1.  PATENT TROLL STRATEGY – CASE STUDY

by

Mikio Ishimaru, Licensed US Patent Attorney

 

During hard economic times, it often happens that everyone wants to make the best use of all their assets. Sometimes their only assets consist of one or more patents.  With all the publicity about patent trolls making lots of money by threatening or bringing patent suits against small companies that cannot afford to defend themselves, many small patent holders believe they can get rich off of their patents by threatening or suing manufacturers.

I had just joined a new company in the U.S. and was going through invoices when I noticed a bill for a litigation matter that I had not seen in previous months. I called my attorney handling the matter and asked him for an overview.

Apparently, a couple of years earlier, a solo inventor had come around to a group of companies and threatened them with five patents he had written and that had been granted by the U.S. Patent and Trademark Office.  The companies had studied the patents and determined they were not infringed.  Essentially, the patents did not apply to their products.  However, since there were five patents and a number of companies, the companies agreed to pay $1 million total for the inventor to grant them licenses to whatever he had and go away.

The inventor was a small patent troll and said he wanted lots more and sued all the companies.

Upon investigation, it was determined that the inventor was retired, had almost no money, but liked filing legal papers and acting as his own lawyer.  He filed a continuous stream legal papers that had to be responded to and requested numerous hearings that had to be attended by our attorneys, at our cost.  He appealed his cases and they were all rejected. He was thrown out of court in his multitude of cases until he was prohibited from filing more cases.  He then went to different courts across the country and filed again, often with the same papers.  He was designated by various courts as a frivolous and vexatious litigant but continued to file law suits.

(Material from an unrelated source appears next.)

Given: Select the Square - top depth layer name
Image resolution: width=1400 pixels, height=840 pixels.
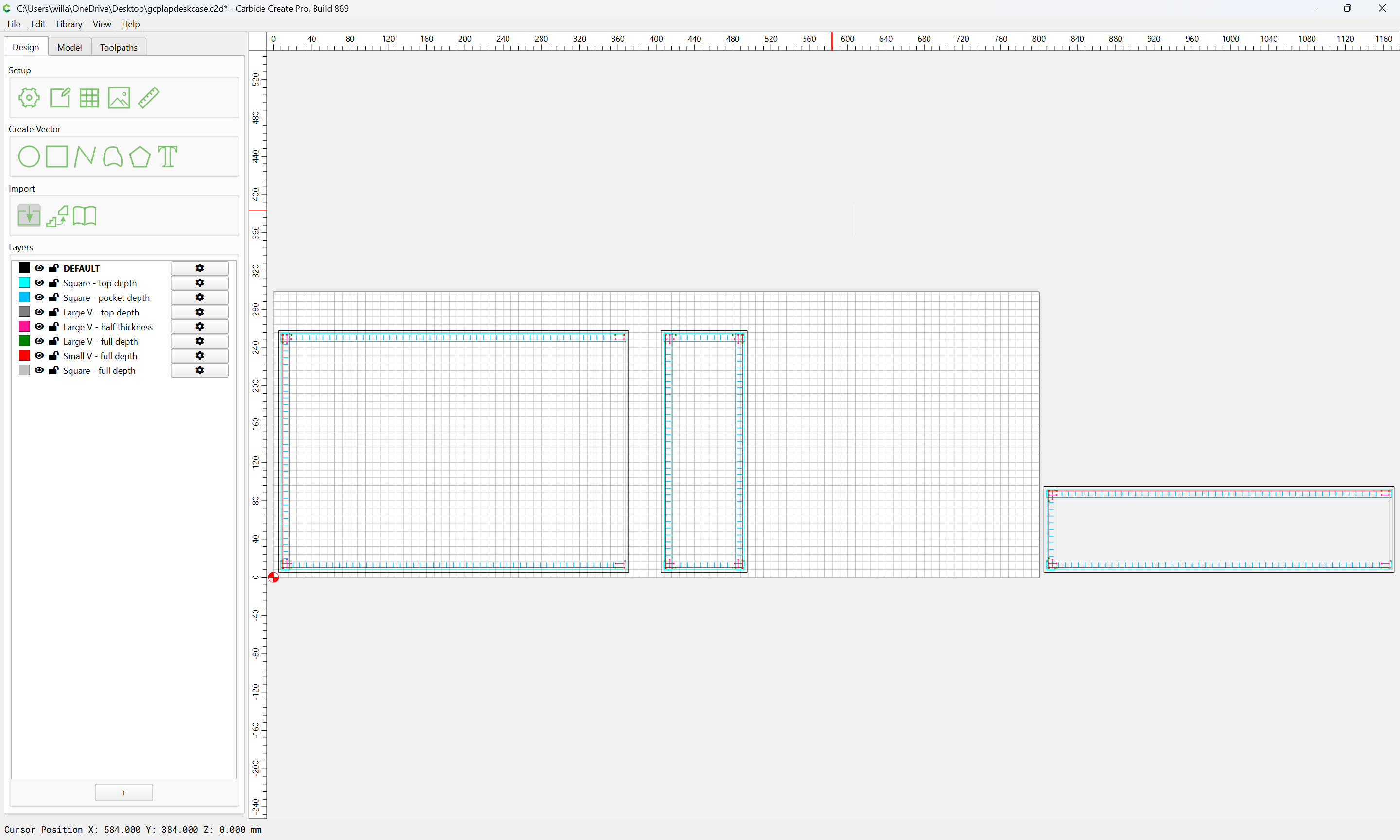Looking at the screenshot, I should 100,283.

Because of his advanced age and lack of assets, no one wanted to have him cited for contempt of court.  If he were cited, he didn’t have money so he just could not pay.  The only other sanction would be jail time.  This would stop him from suing and filing papers but the solution was viewed as too Draconian by everyone.

In actuality, he was a recreational litigant who enjoyed playing with the legal system and no one had a solution for stopping so the companies were suffering from the torture of a thousand cuts.

Once I understood the situation, I instructed my attorney to get sanctions, or financial penalties granted by a judge, for each frivolous filing and hearing.  I was warned by the other companies that the inventor had little money so I would not be able to get any money from him and such sanctions against him would not stop him.  As a matter of fact, it might encourage him to focus on my company more and file more documents or requests for hearings against just my company.

In six months, various courts had granted us US$250,000 of sanctions.

Then, I instructed my attorney to sue him for the amount of the sanctions and force him into bankruptcy.

Once he was in bankruptcy, my company purchased his patents from his bankrupt estate and had the US Patent and Trademark Office transfer the patents to my company.  Without the patents, the inventor was left with the assets he previously had but could no longer sue my company or any of the other companies.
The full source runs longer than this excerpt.